=== Begin Enclosure ===

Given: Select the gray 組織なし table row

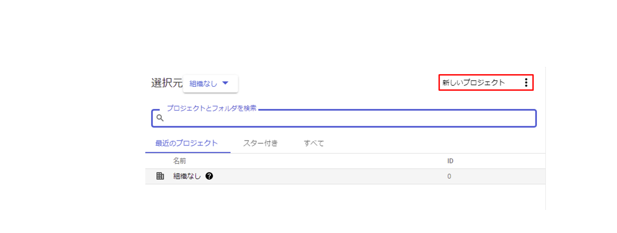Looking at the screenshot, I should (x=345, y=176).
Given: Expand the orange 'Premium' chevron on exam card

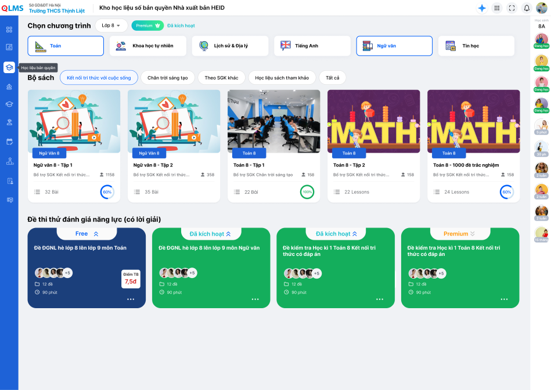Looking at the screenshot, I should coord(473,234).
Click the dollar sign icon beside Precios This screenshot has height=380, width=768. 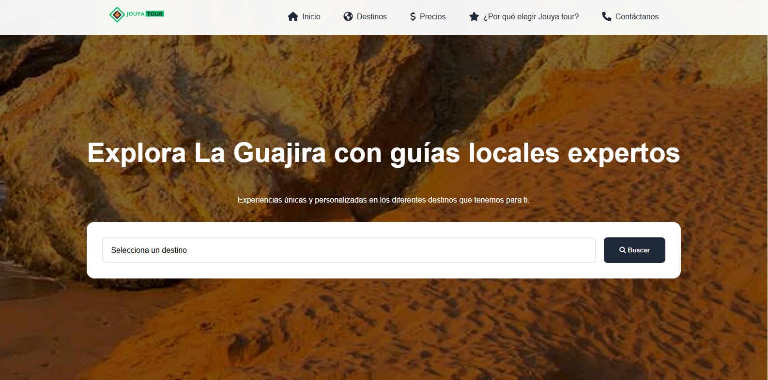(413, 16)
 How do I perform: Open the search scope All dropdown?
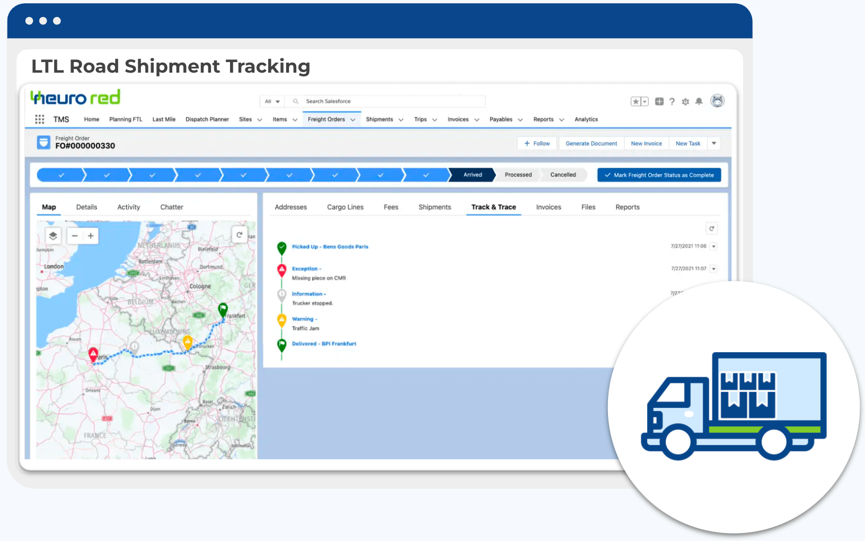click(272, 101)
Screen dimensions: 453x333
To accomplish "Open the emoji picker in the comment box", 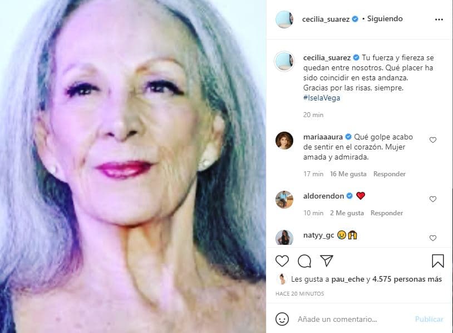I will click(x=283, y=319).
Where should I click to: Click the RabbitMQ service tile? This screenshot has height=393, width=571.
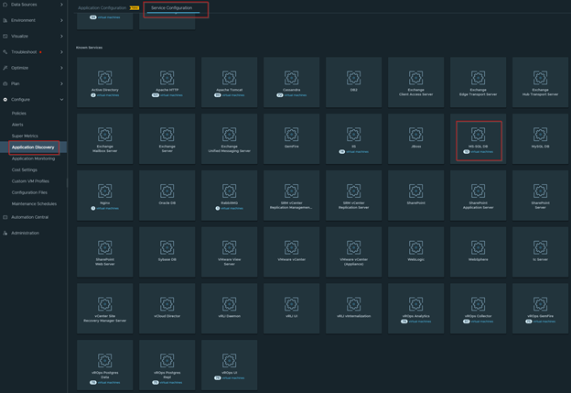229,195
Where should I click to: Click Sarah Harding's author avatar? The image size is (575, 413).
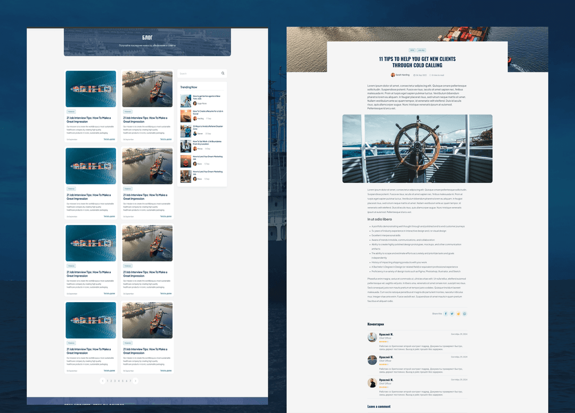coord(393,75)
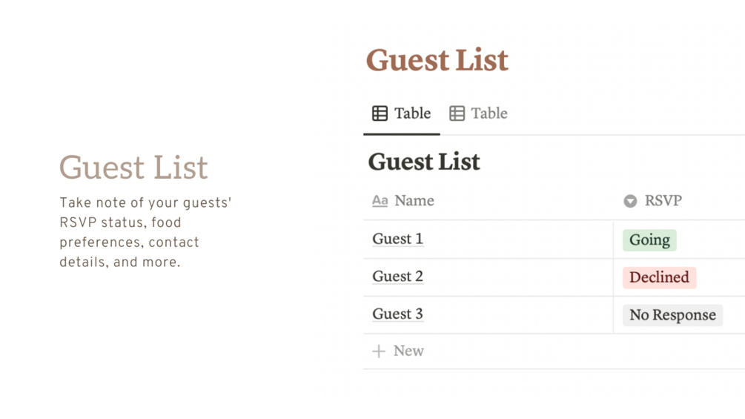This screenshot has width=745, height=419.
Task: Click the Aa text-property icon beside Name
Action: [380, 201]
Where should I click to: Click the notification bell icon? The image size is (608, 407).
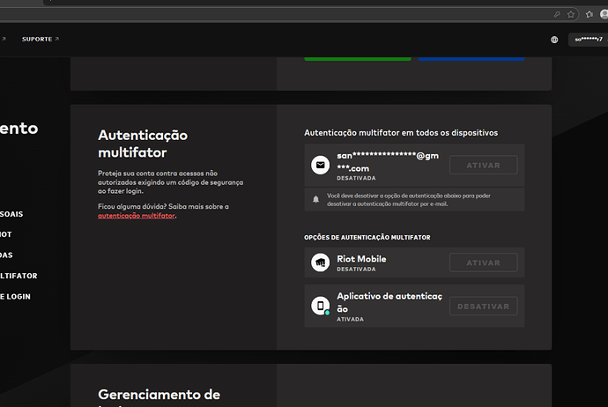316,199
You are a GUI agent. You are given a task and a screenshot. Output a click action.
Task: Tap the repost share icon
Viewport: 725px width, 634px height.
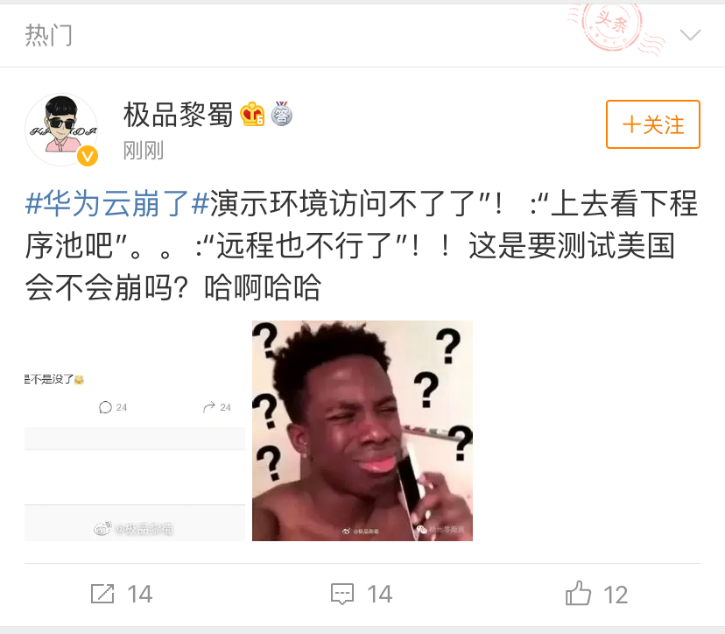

=== End Enclosure ===

- _WHAT TO PRODUCE_
The answer should consist only of the lines from the line with "Where should I click to: Click Sarah" through the last line of the data, repeated exactly; pictures stay out.

- _RESPONSE FOR THIS EXERCISE_
Where should I click to: Click Sarah Harding's author avatar? The image size is (575, 413).
coord(393,75)
This screenshot has width=745, height=419.
Task: Click the Aa text-property icon beside Name
Action: [380, 201]
Where should I click to: Click the notification bell icon? The image size is (608, 407).
316,199
You are a GUI agent. You are given a task and a screenshot. Output a click action.
Task: Tap the repost share icon
Viewport: 725px width, 634px height.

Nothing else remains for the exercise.